## EXERCISE DIRECTIONS
For each line below that includes the string "computer", show the whole line.

## DATA SUPPLIED
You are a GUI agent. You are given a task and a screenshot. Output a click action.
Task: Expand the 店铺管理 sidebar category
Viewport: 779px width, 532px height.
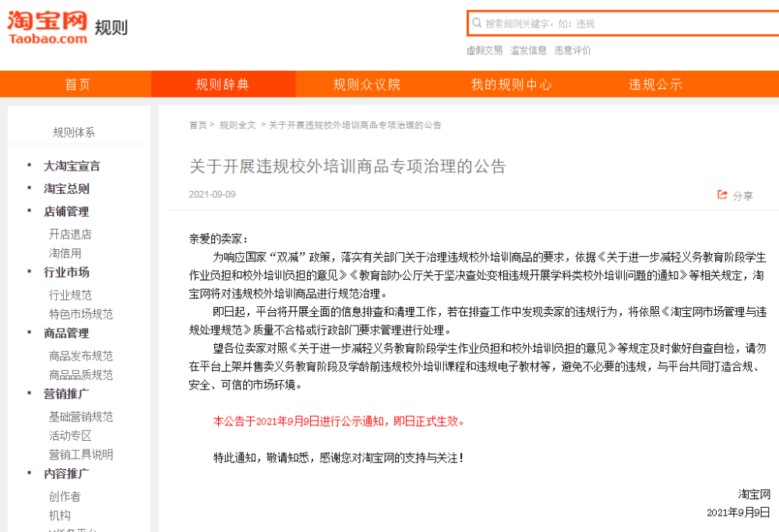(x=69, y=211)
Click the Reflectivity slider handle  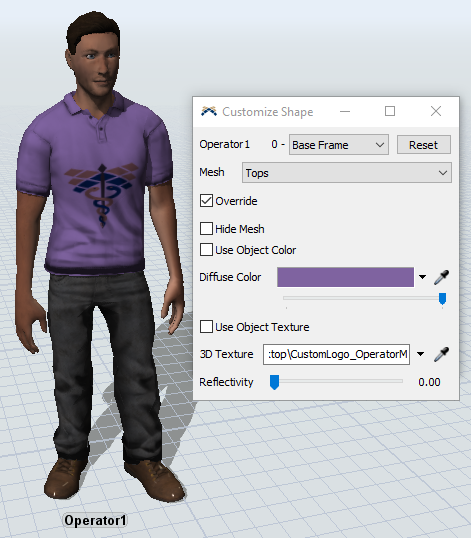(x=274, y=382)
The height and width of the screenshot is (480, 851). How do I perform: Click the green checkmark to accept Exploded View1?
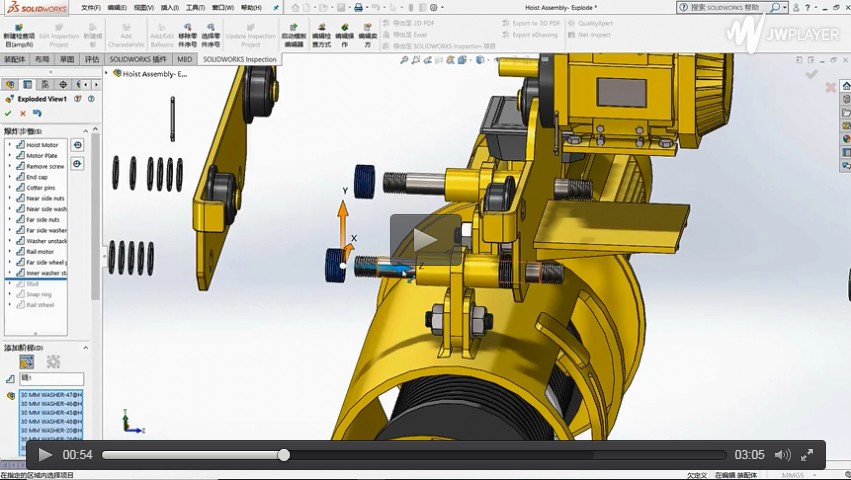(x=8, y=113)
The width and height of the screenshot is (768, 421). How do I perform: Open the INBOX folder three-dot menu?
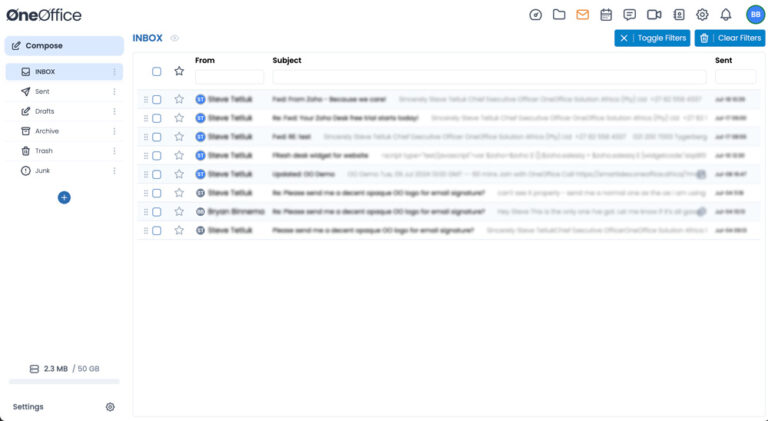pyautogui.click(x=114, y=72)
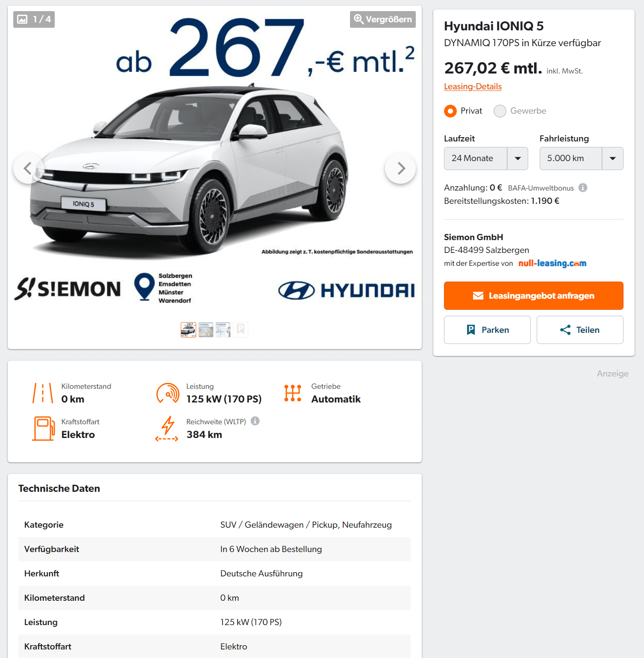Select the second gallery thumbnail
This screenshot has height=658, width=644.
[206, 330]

--

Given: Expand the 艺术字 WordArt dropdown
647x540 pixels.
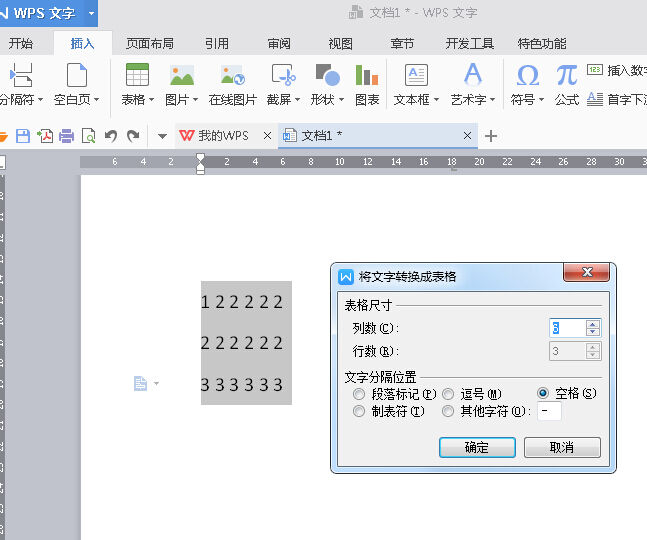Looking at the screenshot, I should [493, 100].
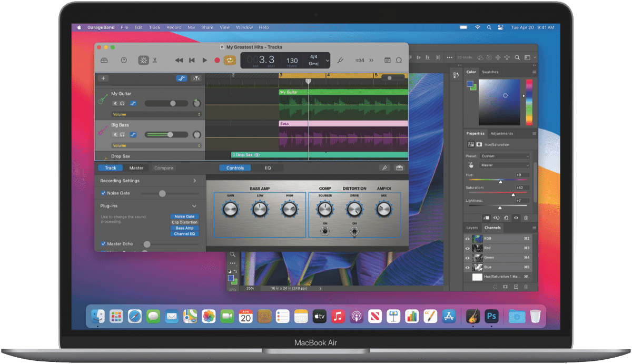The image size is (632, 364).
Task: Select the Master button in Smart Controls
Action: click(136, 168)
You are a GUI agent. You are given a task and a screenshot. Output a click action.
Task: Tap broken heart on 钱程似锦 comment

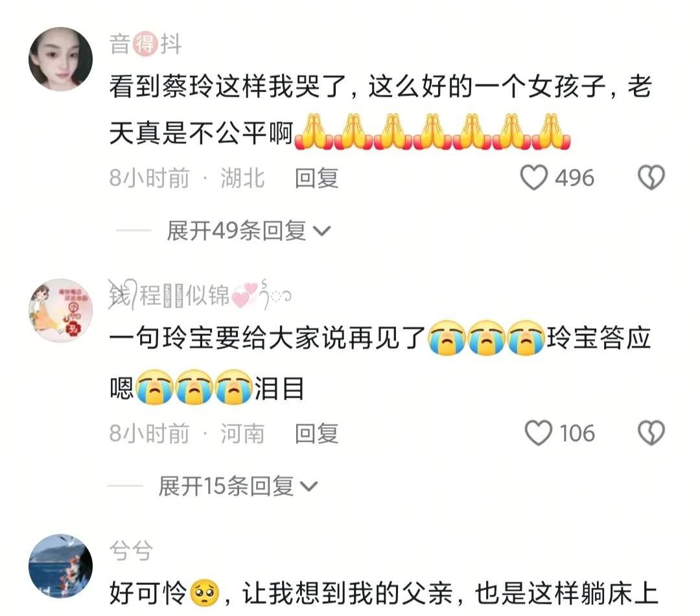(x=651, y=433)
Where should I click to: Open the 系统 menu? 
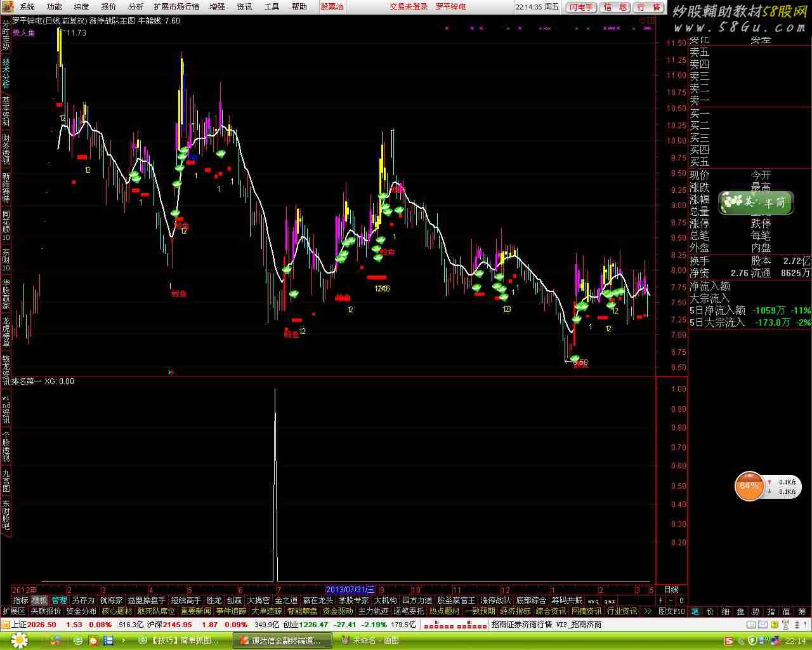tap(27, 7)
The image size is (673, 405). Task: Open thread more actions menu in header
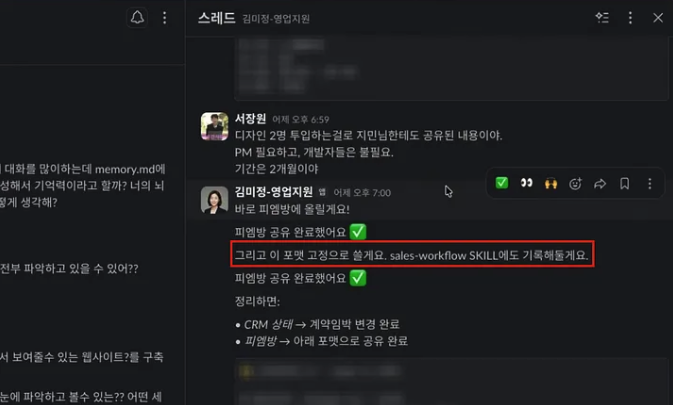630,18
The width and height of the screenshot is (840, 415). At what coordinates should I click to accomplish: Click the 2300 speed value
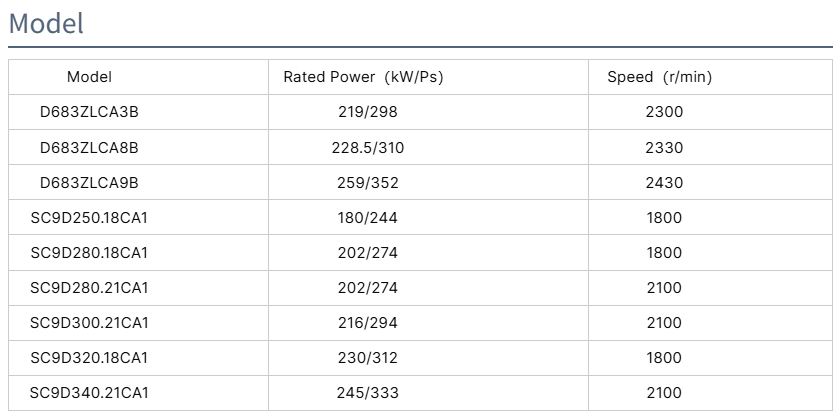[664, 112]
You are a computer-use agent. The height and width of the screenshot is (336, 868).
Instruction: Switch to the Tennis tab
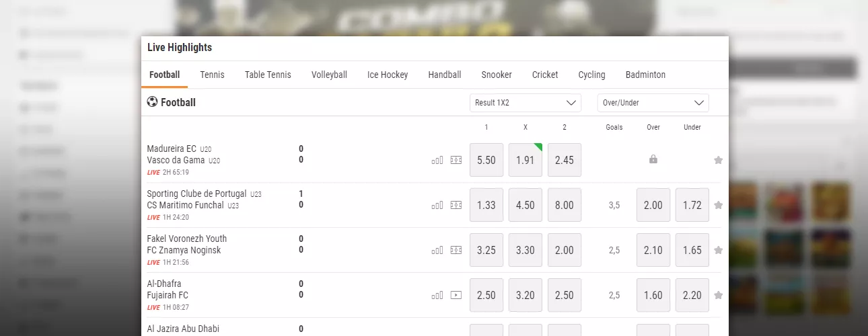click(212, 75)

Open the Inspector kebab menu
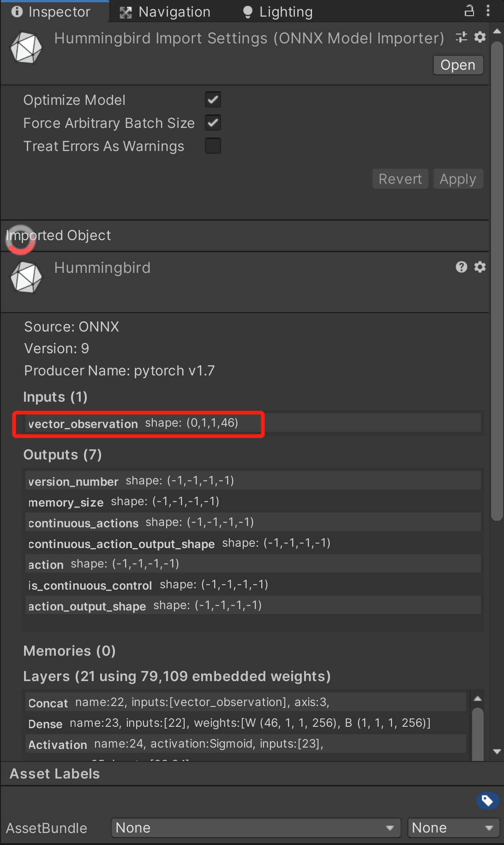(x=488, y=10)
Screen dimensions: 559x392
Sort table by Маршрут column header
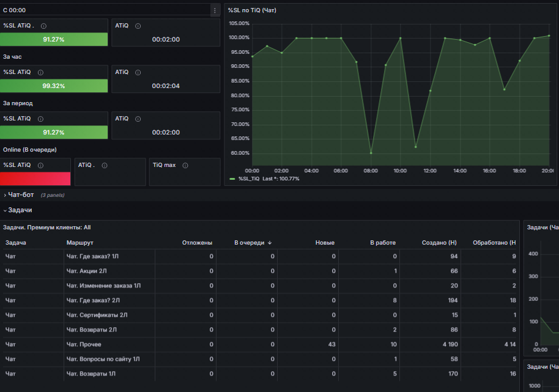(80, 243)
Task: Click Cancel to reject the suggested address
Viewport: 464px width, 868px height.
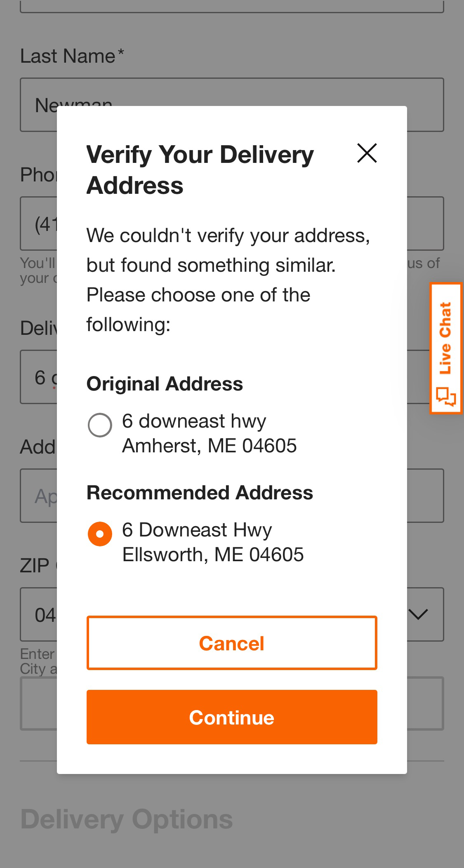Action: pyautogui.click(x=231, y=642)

---

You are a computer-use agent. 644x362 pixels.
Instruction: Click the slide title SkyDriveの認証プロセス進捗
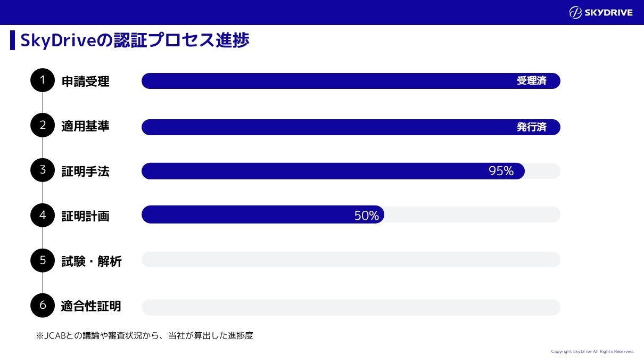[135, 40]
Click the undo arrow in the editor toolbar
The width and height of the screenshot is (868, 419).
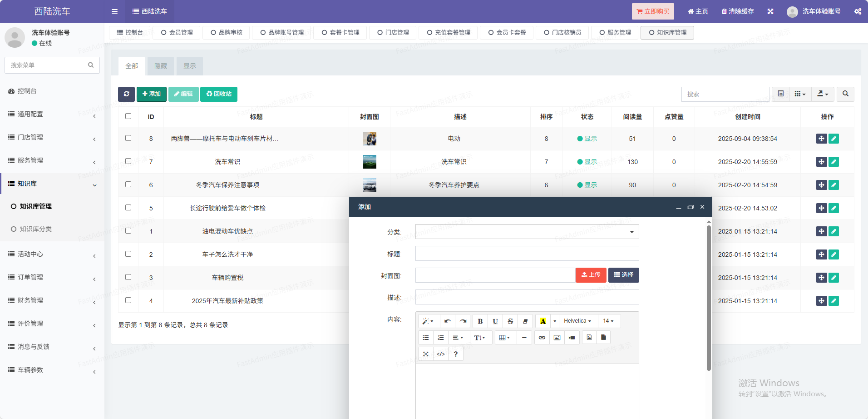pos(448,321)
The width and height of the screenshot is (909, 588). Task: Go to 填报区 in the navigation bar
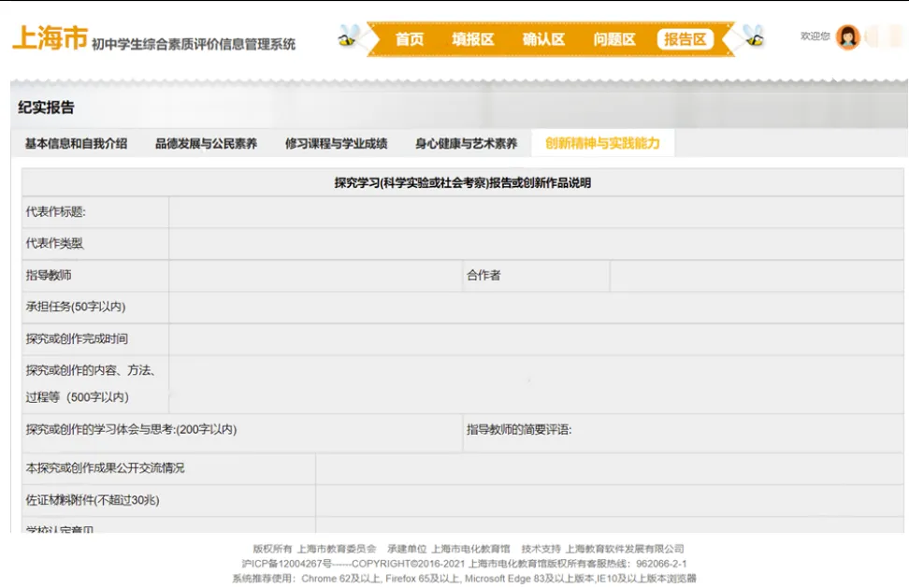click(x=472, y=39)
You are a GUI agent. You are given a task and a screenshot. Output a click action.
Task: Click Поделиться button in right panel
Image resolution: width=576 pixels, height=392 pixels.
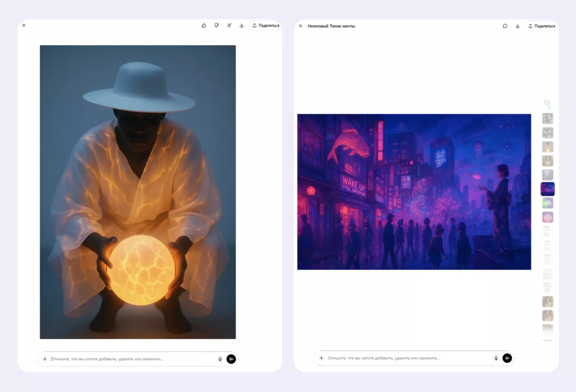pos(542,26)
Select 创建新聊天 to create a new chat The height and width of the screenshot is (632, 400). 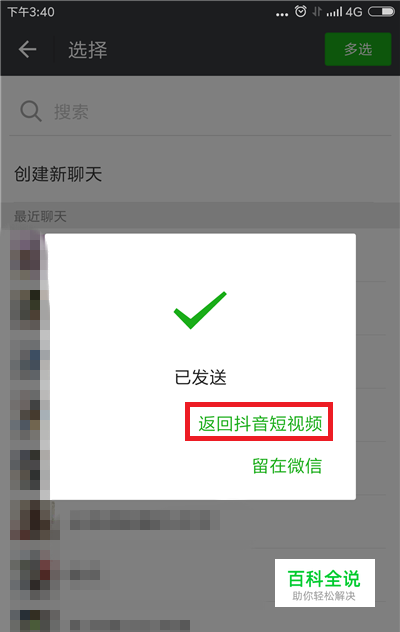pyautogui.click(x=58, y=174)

## EXERCISE OUTPUT
You are a computer-use agent. The height and width of the screenshot is (336, 868).
You are a computer-use agent. 644x362 pixels.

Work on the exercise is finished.